In India, political leaders often make baseless allegations to run down opponents. But even by their low standards, Telangana BJP leader K Laxman’s statement that tennis star Sania Mirza cannot be appointed as the new state’s ambassador because she is the “daughter-in-law of Pakistan” is objectionable. Mr Laxman was protesting against the K Chandrasekhar Rao (KCR) government’s decision to appoint Ms Mirza, who is married to former Pakistani cricketer Shoaib Malik, as the ambassador to promote the state nationally and internationally. The objection is nothing but a desperate attempt to fan jingoistic passions and make political capital out of it. The government is well within its rights to appoint anyone it deems fit to further the name and brand value of the state. A prime example of this is Gujarat, which has appointed actor Amitabh Bachchan as the brand ambassador of Gujarat Tourism though he is not a resident of the state. Similarly, Shah Rukh Khan is the brand ambassador of West Bengal.
The view that Ms Mirza was appointed by the KCR government to appease the minority community in view of the coming elections to the Greater Hyderabad Municipal Corporation shows is stretching things a bit. It also shows the disrespect the politician — hopefully not the state unit of the party he represents — has for a sportsperson of Ms Mirza’s stature.

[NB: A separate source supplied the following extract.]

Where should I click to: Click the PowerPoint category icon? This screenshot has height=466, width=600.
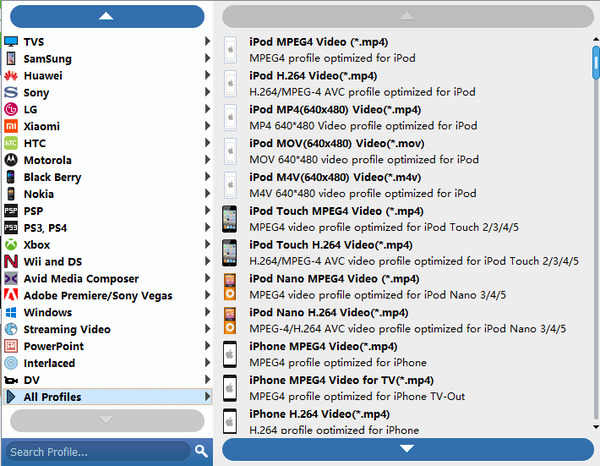click(11, 347)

The player received the Arjuna Award in 2004 and the Padma Shri in 2006 and has made India proud on many occasions. Ms Mirza is also the first Indian woman to win two Grand Slams, she won four gold medals at the 2003 Afro-Asian Games, six medals from three Asian Games, and two at the 2010 Delhi Commonwealth Games. Her career-best ranking of 27 in singles and five in doubles is the highest for an Indian woman in tennis.
Telangana is a new state and for its progress it not only needs an efficient government but also a responsible opposition. Even though it has just five MLAs in the 119-member assembly, the BJP must work towards the development of Telangana and not create such needless controversies.